- [ASSIGNMENT]: Everything from the line with "Instruction: Click the yellow" to the final line of the records should be reproduced word for word, with both of those lines kept.

───── DATA TO EXAMINE ─────

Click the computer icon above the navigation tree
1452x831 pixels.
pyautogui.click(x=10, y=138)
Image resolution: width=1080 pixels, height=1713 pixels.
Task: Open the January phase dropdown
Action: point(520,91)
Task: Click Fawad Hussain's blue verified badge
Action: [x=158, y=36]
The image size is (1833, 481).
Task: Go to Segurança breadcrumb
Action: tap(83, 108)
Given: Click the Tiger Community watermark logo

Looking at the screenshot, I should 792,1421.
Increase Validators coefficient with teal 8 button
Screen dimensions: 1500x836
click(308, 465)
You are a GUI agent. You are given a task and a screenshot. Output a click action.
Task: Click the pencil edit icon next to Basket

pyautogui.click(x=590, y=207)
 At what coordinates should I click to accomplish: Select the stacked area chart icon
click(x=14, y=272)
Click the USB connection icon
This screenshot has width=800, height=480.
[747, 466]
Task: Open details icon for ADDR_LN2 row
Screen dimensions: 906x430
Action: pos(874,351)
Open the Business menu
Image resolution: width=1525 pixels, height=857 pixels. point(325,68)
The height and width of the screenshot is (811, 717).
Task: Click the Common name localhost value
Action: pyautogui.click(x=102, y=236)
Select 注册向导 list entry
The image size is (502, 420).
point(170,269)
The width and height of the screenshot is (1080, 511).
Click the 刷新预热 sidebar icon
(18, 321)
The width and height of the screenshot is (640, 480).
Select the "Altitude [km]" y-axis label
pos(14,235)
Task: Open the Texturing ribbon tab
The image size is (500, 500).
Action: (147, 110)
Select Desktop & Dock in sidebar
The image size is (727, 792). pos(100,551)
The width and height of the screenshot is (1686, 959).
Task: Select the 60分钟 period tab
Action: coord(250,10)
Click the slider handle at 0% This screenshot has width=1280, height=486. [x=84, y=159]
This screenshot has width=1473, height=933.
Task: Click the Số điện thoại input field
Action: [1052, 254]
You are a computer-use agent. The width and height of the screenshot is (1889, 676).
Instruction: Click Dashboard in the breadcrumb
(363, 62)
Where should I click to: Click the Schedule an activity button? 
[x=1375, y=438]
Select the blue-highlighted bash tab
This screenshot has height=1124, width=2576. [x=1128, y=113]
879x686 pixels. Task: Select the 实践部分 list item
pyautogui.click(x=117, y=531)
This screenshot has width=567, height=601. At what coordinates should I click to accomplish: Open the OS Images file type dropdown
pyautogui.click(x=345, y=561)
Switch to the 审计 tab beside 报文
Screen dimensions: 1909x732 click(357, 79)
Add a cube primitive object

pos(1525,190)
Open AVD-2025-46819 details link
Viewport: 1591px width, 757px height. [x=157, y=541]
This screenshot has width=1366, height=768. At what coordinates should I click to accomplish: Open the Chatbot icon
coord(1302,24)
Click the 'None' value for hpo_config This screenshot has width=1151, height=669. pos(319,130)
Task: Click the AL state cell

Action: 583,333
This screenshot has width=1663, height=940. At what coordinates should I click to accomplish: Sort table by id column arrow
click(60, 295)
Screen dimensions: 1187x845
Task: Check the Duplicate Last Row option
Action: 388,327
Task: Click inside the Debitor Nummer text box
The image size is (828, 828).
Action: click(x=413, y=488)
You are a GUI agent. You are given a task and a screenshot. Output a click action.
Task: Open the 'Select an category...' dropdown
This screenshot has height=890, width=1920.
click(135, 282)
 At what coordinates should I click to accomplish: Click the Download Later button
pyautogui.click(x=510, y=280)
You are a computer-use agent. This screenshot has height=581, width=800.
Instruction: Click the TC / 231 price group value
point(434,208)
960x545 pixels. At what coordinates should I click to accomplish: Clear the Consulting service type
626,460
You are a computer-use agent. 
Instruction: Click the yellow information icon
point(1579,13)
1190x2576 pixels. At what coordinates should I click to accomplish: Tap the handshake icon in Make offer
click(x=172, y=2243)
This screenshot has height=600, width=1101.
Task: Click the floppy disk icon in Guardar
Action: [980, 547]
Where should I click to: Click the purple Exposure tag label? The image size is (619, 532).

─────

- [OUTPUT]:
Instruction: Click the yellow information icon
point(1579,13)
1190x2576 pixels. At what coordinates should I click to accomplish: Tap the handshake icon in Make offer
click(x=172, y=2243)
This screenshot has height=600, width=1101.
Task: Click the floppy disk icon in Guardar
Action: [980, 547]
Where should I click to: Click the purple Exposure tag label? The image size is (619, 532).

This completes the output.